* WHAT YOU ARE ASKED TO DO: Note how many lines in the material have "agent", and give only that figure.

+++ SOURCE INFORMATION +++

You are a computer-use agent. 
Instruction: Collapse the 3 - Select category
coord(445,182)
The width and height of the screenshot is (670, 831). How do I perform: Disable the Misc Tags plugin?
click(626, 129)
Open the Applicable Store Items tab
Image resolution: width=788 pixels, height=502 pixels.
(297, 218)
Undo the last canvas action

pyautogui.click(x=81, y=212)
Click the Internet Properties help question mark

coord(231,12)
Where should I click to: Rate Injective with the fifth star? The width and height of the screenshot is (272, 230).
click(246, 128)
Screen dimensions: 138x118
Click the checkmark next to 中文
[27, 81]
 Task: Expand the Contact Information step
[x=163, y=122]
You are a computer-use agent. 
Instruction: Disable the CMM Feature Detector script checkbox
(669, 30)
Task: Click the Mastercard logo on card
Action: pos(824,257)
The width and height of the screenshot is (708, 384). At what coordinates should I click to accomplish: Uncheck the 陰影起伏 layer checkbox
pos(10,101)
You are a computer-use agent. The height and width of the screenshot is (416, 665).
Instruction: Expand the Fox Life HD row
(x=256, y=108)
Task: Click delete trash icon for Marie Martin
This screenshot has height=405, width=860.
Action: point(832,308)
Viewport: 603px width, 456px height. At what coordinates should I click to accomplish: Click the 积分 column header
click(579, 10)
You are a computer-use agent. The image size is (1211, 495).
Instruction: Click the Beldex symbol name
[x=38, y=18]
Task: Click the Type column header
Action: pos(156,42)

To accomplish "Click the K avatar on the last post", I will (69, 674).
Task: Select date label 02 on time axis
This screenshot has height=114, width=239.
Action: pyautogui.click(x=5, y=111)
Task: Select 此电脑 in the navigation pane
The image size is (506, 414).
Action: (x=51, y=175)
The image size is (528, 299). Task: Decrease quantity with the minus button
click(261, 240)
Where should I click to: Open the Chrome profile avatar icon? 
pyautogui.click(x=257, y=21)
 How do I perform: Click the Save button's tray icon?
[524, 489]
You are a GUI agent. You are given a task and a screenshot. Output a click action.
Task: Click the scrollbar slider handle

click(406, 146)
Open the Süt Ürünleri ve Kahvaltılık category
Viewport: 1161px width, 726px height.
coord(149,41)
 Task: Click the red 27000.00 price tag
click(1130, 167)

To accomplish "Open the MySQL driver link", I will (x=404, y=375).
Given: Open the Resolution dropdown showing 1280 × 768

+++

* RESPONSE BOX: 5